From the UK's point of view, there are some significant changes, at this stage marking a victory for Cameron and Clegg. The controversial reference to the single market in Article 1 is no longer there - the UK has consistently said there should be no overlap between the euro fiscal compact and single market rules - and the role of EU institutions has been narrowed substantially.
From the eurozone's point of view, the draft may actually be worse news than the previous version, as the markets could judge the watering down of the enforcement mechanisms through the EU institutions as a weakness similar to those haunting the original Stability & Growth Pact. Looks as if the Germans have caved in a bit on an extensive role of the ECJ (which the French never were entirely happy about).
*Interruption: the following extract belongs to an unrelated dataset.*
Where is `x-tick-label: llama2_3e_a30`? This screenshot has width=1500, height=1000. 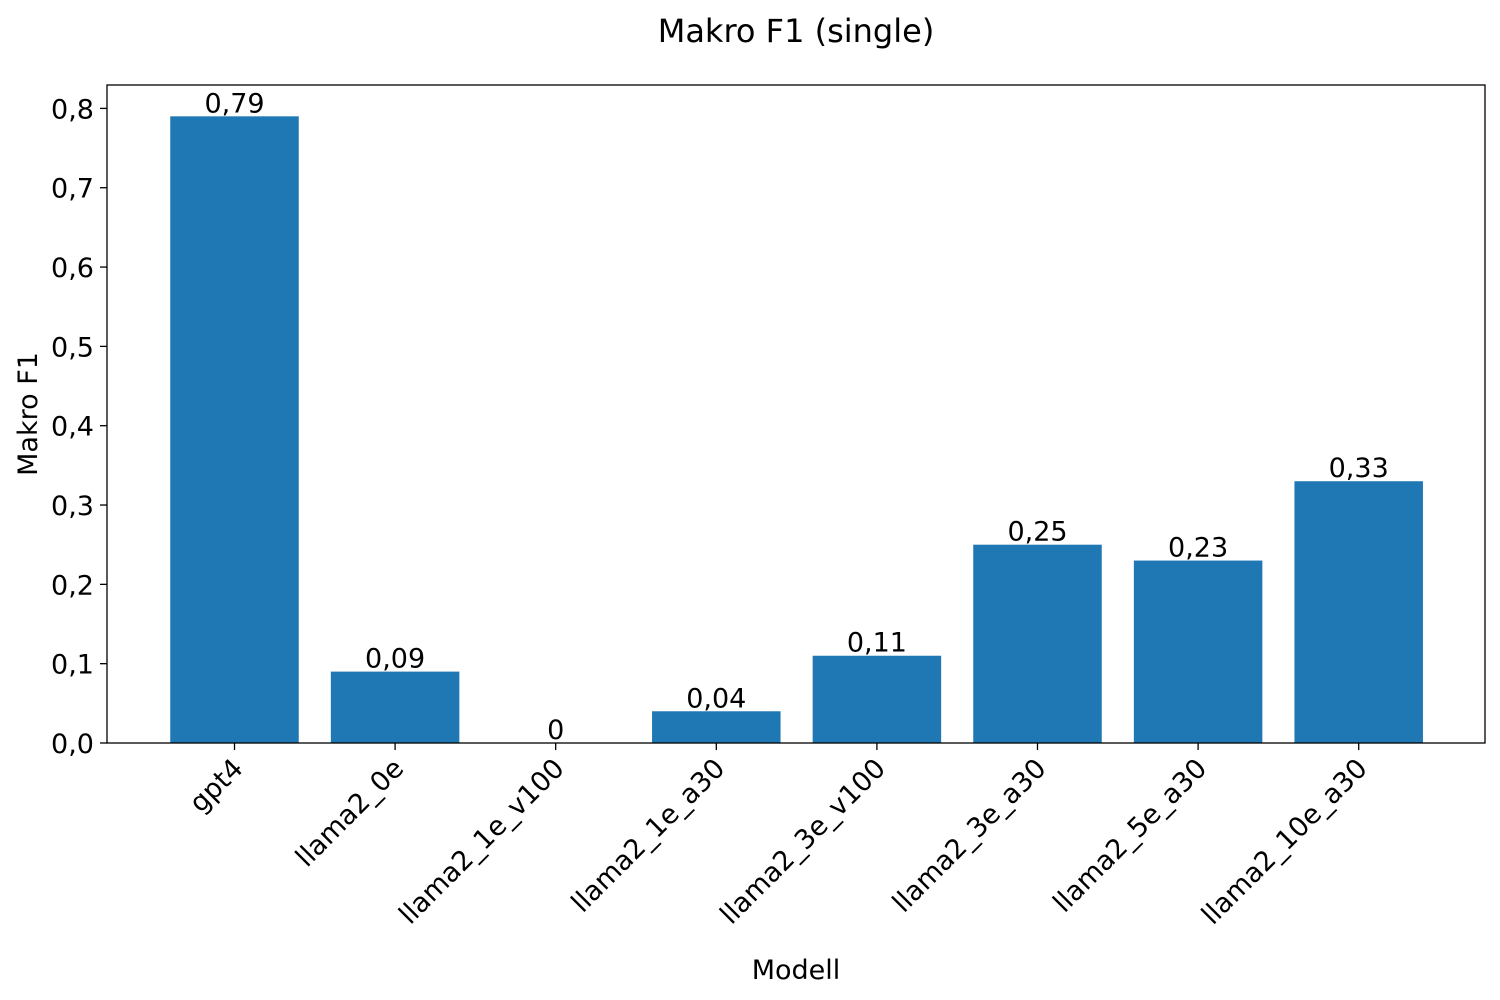
x-tick-label: llama2_3e_a30 is located at coordinates (970, 836).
After a first glance, the following are the most significant changes from the previous version:
- The reference to the single market which reportedly infuriated UK negotiators has gone;
- A sentence in Article 2 establishing that "In accordance with the case law of the Court of Justice of the European Union, EU law has precedence over the provisions of this treaty" has also disappeared (this could be both good and bad news for the UK and other non-euro members - we'll return to that);
- The expression "structural deficit" has been replaced by "structural balance", but details on what it means in practice are still lacking;
- Article 6 on the coordination of debt issuance has been tweaked and now reads, "With a view to better coordinating the planning of their national debt issuance, the Contracting Parties shall report ex-ante on their public debt issuance plans to the European Commission and to the Council";
- Under the revised draft, the Commission would not be allowed to submit proposals/recommendations to countries with an excessive public debt (something Italy is particularly concerned about, due to its large debt), but only to those running excessive deficits;
- There seems to be a major backtrack on the role of the ECJ, as its jurisdiction is now again restricted to overseeing whether member states properly transpose the balanced budget rule into national legislation;
- In addition, the European Commission no longer has the power to take governments to the ECJ. Under the revised draft, the Commission can be "invited" by member states to issue a report on a country which is thought to be in breach of Article 3(2) - the one on the balanced budget rule. If the Commission supports the breach, the concerned government can be taken to the ECJ, but only by another government;
- The Economic and Monetary Affairs Commissioner would be excluded from the meetings of eurozone leaders, along with the Chairman of the Eurogroup (but Jean-Claude Juncker should not worry too much about this, given that he will attend as Luxembourg's Prime Minister);
- The latest draft includes a specific date for the entry into force of the fiscal pact, 1 January 2013. The number of countries that need to ratify the treaty before it enters into force is now twelve (down from fifteen, which was probably too ambitious, given the problems that could potentially arise in Ireland, Slovakia and Finland);
- A brand-new Article 15 has been added, which reads very much as an invitation to the UK and other non-euro members, "This Treaty shall be open to accession by Member States of the European Union other than the Contracting Parties upon application...The Contracting Parties shall approve the application by common agreement";
- As regards the transposition of the fiscal pact into the EU Treaties, the wording has been slightly toughened up. The expression "an initiative shall be launched" has been replaced with "the necessary steps shall be taken...with the aim of incorporating the substance of this Treaty into the legal framework of the EU."